BotWikiAwk is batch oriented. After creating a master list of articles, it then carves out batches which are assigned a unique name, called a project ID. Each utility takes as input the project ID and what action to take for the project. Projects can be any size including the full size of the master-list ie. a single project.

Requirements

[edit]
  • A Wikipedia account with bot flag permissions
  • GNU awk (version 4.1+)
  • GNU wget (version 1.13+)
  • GNU parallel (sudo apt-get install parallel) - not required on Toolforge
  • openssl for login authentication (if writing to pages)
  • wdiff (sudo apt-get install wdiff) - small utility for inline diffs
  • GNU tac (sudo apt-get install tac) - small utility reverse cat

Setup

[edit]

If installing on Toolforge see special instructions.

export AWKPATH=.:/home/adminuser/BotWikiAwk/lib:/usr/local/share/awk
If on Toolforge see special instructions
  • Add BotWikiAwk to the PATH eg.
PATH=$PATH:/home/adminuser/BotWikiAwk/bin
  • Log out and back in so environment vars are set.
  • cd to ~/BotWikiAwk and run ./setup.sh
  • Edit ~/BotWikiAwk/lib/botwiki.awk
Change #1) StopButton URL
Change #2) UserPage URL
  • Read the SETUP file for additional instructions
  • For Wikipedia edit authorization: add your OAuth key/secrets to bin/wikiget.awk -- see EDITSETUP

New bot

[edit]

To create a new bot:

makebot ~/botname

The path should point to a new directory, botname that has not been created yet, with "botname" being the name of your bot (no spaces recommended).
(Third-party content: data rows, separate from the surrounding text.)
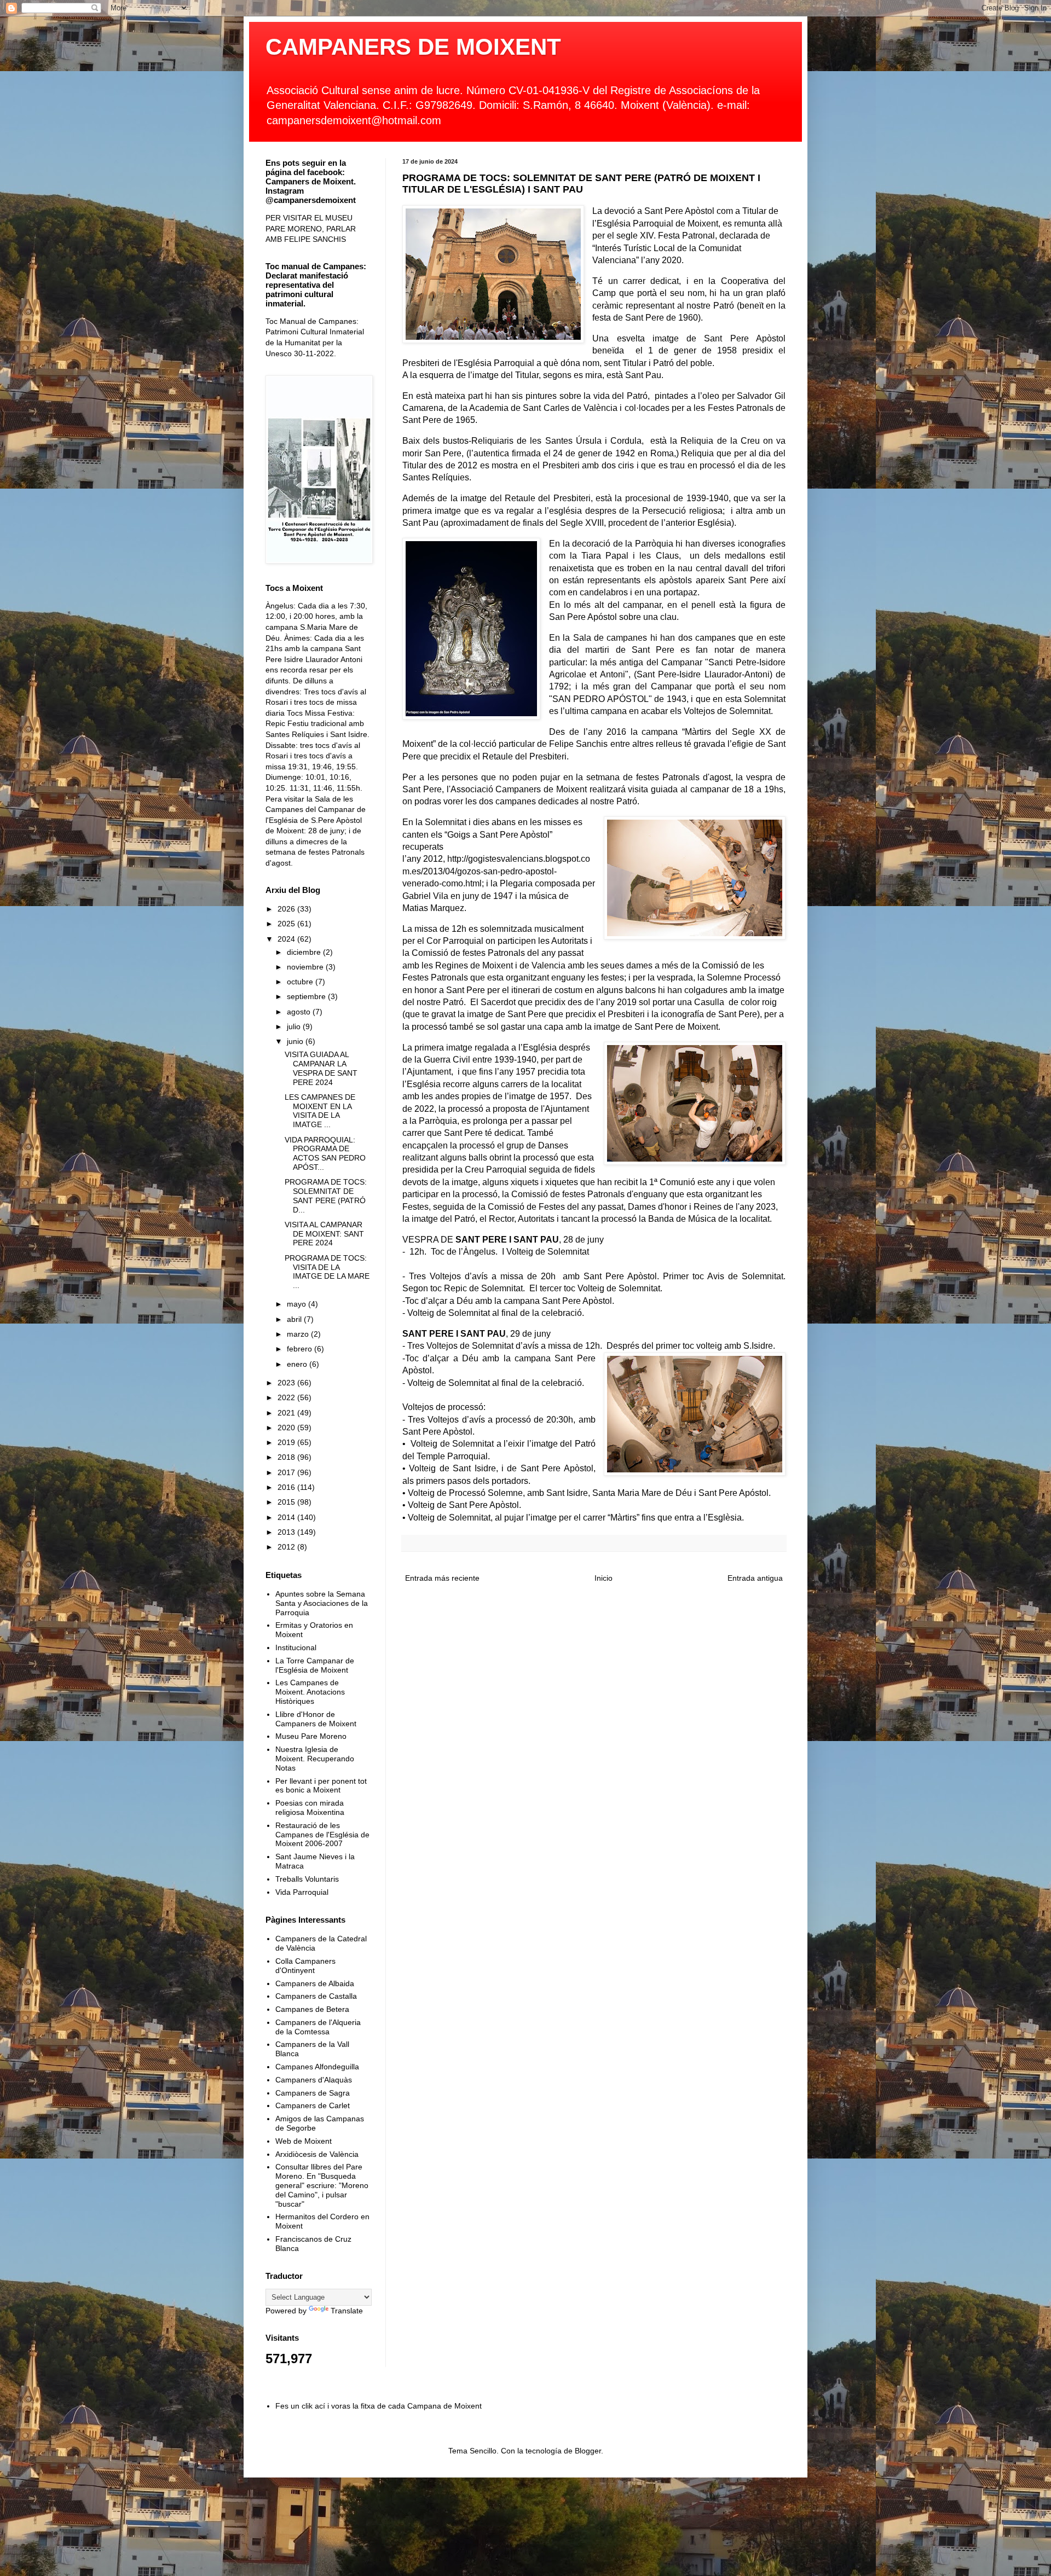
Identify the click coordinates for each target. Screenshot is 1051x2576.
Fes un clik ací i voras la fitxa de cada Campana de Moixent (378, 2405)
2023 (287, 1382)
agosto (300, 1011)
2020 (287, 1427)
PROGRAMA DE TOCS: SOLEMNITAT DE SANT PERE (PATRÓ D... (326, 1195)
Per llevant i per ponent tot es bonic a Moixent (321, 1786)
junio (296, 1041)
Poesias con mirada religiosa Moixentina (309, 1807)
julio (295, 1026)
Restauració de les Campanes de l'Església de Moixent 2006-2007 (322, 1834)
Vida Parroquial (301, 1892)
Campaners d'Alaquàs (313, 2079)
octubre (301, 981)
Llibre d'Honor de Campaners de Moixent (315, 1719)
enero (298, 1364)
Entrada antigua (755, 1578)
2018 (287, 1457)
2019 (287, 1442)
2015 (287, 1502)
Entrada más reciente (442, 1578)
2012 (287, 1546)
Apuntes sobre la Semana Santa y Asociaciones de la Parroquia (321, 1603)
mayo (297, 1303)
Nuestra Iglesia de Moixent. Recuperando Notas (314, 1758)
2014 (287, 1517)
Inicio (603, 1578)
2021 (287, 1412)
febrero (300, 1348)
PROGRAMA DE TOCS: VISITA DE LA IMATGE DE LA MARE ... (327, 1272)
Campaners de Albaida (314, 1983)
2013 (287, 1532)
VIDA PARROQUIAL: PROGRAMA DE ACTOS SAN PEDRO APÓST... (325, 1153)
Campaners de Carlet (312, 2105)
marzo (299, 1334)
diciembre (305, 952)
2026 (287, 908)
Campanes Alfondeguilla (317, 2066)
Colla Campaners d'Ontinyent (305, 1966)
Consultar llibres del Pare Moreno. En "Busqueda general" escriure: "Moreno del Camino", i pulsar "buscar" (321, 2185)
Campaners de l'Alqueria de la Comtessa (318, 2027)
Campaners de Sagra (312, 2092)
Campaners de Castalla (316, 1996)
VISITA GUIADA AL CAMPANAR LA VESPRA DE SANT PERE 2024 (321, 1068)
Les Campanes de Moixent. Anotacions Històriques (310, 1691)
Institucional (295, 1647)
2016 (287, 1487)
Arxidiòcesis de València (317, 2154)
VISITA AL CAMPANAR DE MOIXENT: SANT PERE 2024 (324, 1234)
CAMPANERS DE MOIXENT (413, 47)
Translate (347, 2310)
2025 (287, 923)
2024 (287, 939)
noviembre (306, 966)
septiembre (307, 996)
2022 (287, 1397)
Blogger (588, 2450)
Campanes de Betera (312, 2009)
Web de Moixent (303, 2141)
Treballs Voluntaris (307, 1879)
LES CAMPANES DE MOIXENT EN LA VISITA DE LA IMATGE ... (320, 1111)
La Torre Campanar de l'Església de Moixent (314, 1665)
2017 (287, 1472)
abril (295, 1319)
The path can be to anywhere, but if different from the default ~/BotWikiAwk/bots directory also update ~/BotWikiAwk/lib/botwiki.awk section #3 following the "mybot" example.
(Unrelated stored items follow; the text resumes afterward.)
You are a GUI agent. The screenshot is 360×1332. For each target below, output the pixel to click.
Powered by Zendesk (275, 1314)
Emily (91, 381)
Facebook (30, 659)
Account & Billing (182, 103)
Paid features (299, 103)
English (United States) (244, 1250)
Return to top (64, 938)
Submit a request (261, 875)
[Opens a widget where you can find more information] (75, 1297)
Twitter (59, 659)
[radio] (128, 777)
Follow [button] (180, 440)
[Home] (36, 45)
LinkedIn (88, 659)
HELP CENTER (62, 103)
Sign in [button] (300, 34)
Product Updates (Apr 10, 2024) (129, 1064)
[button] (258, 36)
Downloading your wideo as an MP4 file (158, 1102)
I find locating the bot outside the ~/BotWikiAwk directories makes it easier to upgrade BotWikiAwk later. One can simply delete everything and re-clone it (saving only the original botwiki.awk file).

It will prompt for type of bot skeleton. If the bot will be doing operations on CS1|2 templates choose #2.

Writing bot

[edit]

See ~/BotWikiBot/example-bots

<to be expanded>

Running bot

[edit]

In summary, the process works by running four utilities:

  • wikiget downloads a list of page titles the bot will operate on eg. 10k page titles from a category
  • project -c creates a new project (or batch) to process eg. the first 50 pages
  • runbot executes the bot in dry-run mode on a given project
  • bug -dc to view diffs for individual pages, to see what changes the bot made
  • bug -r to re-run for individual pages
  • when satisfied the bot is running well, runbot again in live mode to upload changes. Repeat with larger project sizes until done.

The utility programs (wikiget, project, runbot and bug) have many options available with -h

Example bot

[edit]

The easiest way to demonstrate BotWikiBot by running a real bot.

0. Create the bot using existing example, accdate, a bot for removing |access-date= in CS|2 templates.

Make the bot:
makebot ~/BotWikiBot/bots/accdate
Copy in the pre-written example bot:
cp ~/BotWikiBot/example-bots/accdate.awk ~/BotWikiBot/bots/accdate
cd to the bot directory
cd ~/BotWikiBot/bots/accdate
All utilities only work while in the bot's home directory; with the exception of wikiget which can run anywhere.

A. Make a master list of pages to process, called an "auth" file. Here getting the list from a category, the "-c" option.

wikiget -c "Category:Pages using citations with accessdate and no URL" > meta/accdate20181102.auth
The file ends in .auth (required) and is located in the bot's meta subdirectory.
In this case '20181102' is today's date but it can be any identifying string of numbers or letters.
The "accdate" portion of the filename can also be anything, though it's helpful to use the bot name.
Manually edit meta/accdate20181102.auth to remove unwanted pages eg. "Template:" or "Wikipedia:" space.

B. Create (-c) a batch (called a 'project') of 50 articles to process

project -c -p accdate20181102.00001-00050
The project ID (-p) is composed of the name created in Step A (accdate20181102) followed by a "." followed by a set of numbers (00001-00050) which means line # 1 -> line #50 in the file meta/accdate20181102.auth ie. the first 50 articles to process.
The project ID is referenced by every utility to identify which project is being worked on.

C. Run the bot in dry-run mode

runbot accdate20181102.00001-00050 auth dryrun

D. Look at resulting local diffs

Find which pages the bot modified as recorded in the "discovered" file in the meta directory
cat meta/accdate20181102.00001-00050/discovered
For each, visually check the diff with bug -dc
bug -p accdate20181102.00001-00050 -n "Theory of relativity" -dc
The bot can be re-run for individual pages
bug -p accdate20181102.00001-00050 -n "Theory of relativity" -r
Further info available with -v shows location of data directory
bug -p accdate20181102.00001-00050 -n "Theory of relativity" -v

E. Push changes to Wikipedia

If project was previously run in dry-run mode, first delete it and recreate
project -x -p accdate20181102.00001-00050
project -c -p accdate20181102.00001-00050
Then run in live mode (CAUTION: don't do this for the demonstration)
runbot accdate20181102.00001-00050 auth
If project has never been created before just create it new and run
project -c -p accdate20181102.00001-00050
runbot accdate20181102.00001-00050 auth

F. Repeat

Repeat steps B->F increasing the size of the batch and using the "bug -dc" to spot check diffs until confidence is high. Once confidence is high, only the last part of step E required. As can be seen each project run is a 2-step process: create the project defining its size, then run the bot on the project.